Hemossiderina: Pigmento granular ou cristalino, amarelo derivado da hemoglobina. O ferro é normalmente transportado por proteínas transferrinas. Nas células, é armazenado em associação com a apoferritina, para formar micelas de ferritina. Quando há um excesso local ou sistêmico de ferro, a ferritina forma grânulos de hemossiderina. Sob condições normais, pequenas quantidades de hemossiderina podem ser observadas em fagócitos nomonucleares da medula óssea, baço e fígado, que são ativamente dedicados à degradação de eritrócitos. Seu acúmulo leva a hemossiderose. Esta patologia pode evoluir para hemocromatose secundária (secundária para distinguir da forma genética, chamada hemocromatose hereditária ou primária, que se caracteriza por depósitos anormais de ferro, podendo comprometer a funcionalidade de órgãos parenquimatosos e coração).
HEMOSSIDERINA - O excesso de ferro se deposita onde não deveria (papel seria fornecer F para medula) Se deposita no fígado, rins, baço, cérebro, coração, pâmcreas. 
HEMOSSIDEROSE – Depósito de hemossiderina nos órgãos pode evoluir para Hemocromatose Secundária onde ocorre a lesão nos órgãos comprometendo função em alguns órgãos. HEmocromatose primária Excesso de absorção de Ferro, o indivíduo nasce com essa doença. Tratamento seria sangria.
Calcificação patológica: É um processo comum em uma ampla variedade de doenças ; implica o depósito anormal de sais de cálcio, em combinação com pequenas quantidades de ferro, magnésio e outros minerais. Quando o depósito ocorre em tecidos mortos ou que estão morrendo, é chamado de calcificação distrófica, que ocorre na ausência de perturbações metabólicas do cálcio(isto é, com níveis séricos normais de cálcio). Ao contrário, o depósito de sais de cálcio em tecidos normais é conhecido como calcificação metastática e quase sempre reflete a hipercalcemia secundária à algum distúrbio no metabolismo do cálcio. Deve ser notado que, apesar de a hipercalcemia não ser um pré-requisito para a calcificação distrófica, ela pode exacerbá-lá. Em EX aparece radiopaco, como manchas brancas. No ultrassim (ecografia) pode aparecer como manchas brancas (hiperecogenicas) mas não se pode afirmar que é calcificação. O RX é mais confiável. Ocorre em duas formas:
CALCIFICAÇÃO DISTRÓFICA- surge em tecidos não viáveis na presença de níveis séricos normais de cálcio (tecidos necróticos. Ou com lesão progressiva). A calcificação distrófica é encontrada em áreas de necrose de qualquer tipo. Virtualmente, é inevitável nos ateromas da aterosclerose avançada, associada a lesão da túnica íntima da aorta e das grandes artérias, e caractarizada pelo acúmulo de lipídeos. A iniciação da calcificação intracelular ocorre nas mitocôndrias de células mortas ou que estão morrendo e que tenham perdido sua habilidade de regular o cálcio intracelular. Qualquer que seja o local do depósito, os sais de cálcio aparecem macrospicamente como grânulos ou grumos finos brancos, muitas vezes palpáveis como depósitos arenosos. A aquisição progressiva de camadas externas cria configurações lamelares chamadas de corpúsculos de psamona. Os acúmulos podem ocorrer intra e extracelularmente.

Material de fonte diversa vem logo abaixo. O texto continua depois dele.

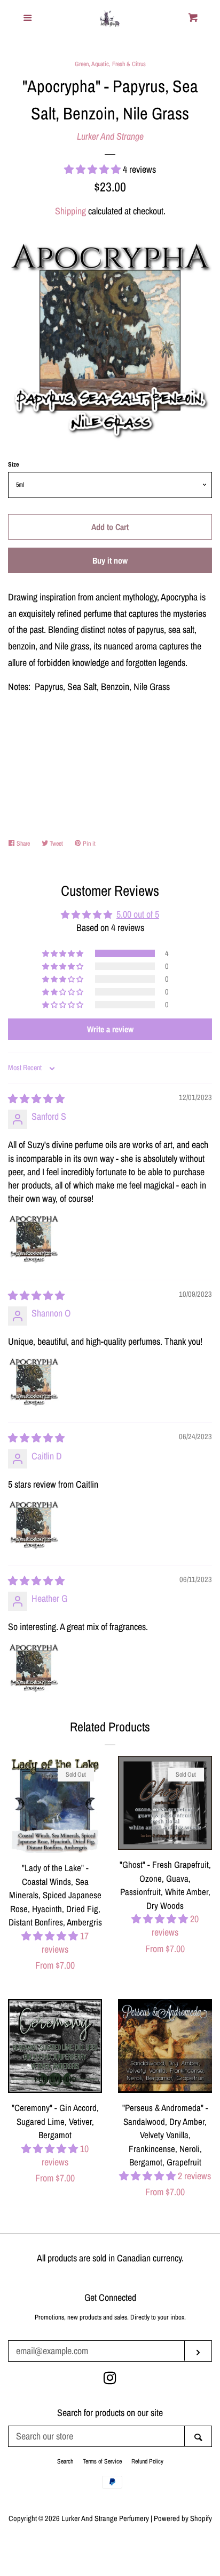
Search (65, 2461)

CALCIFICAÇÃO METASTÁTICA- Ocorre em tecidos viáveis em caso de hipercalcemia. Podem estar presentes em todo o corpo. Em geral não apresentam significado clínico, exceto em grandes deposições remais e pulmonares. Resulta da hipercalcemia que tem quatro causas principais.

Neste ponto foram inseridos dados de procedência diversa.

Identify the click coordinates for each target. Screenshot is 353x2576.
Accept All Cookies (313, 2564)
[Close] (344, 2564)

*amento da secreção de paratormônio devido a tumores primários das paratireóides ou a produção de proteína relacionada ao paratormônio por outros tumores malignos.
*Destruição óssea devida aos efeitos do turnover ósseo acelerado, imobilização ou tumores.
*Disturbios relacionados a vit D incluindo a intoxicação pela vit e sarcoidose na qual os macrófagos ativam um precursor da vit D e hipercalcemia idiopática da lactância (síndrome de Williams) caracterizada por sensibilidade anormal à Vit D.
A calcificação patológica ocorre um depósito de cálcio denominado hipercalcemia que é o excesso de cálcio no sangue. Aumento do paratormônio PTH que faz o transporte de cálcio do osso para o sangue, devido a isso essa ação diminui o cálcio nos ossos.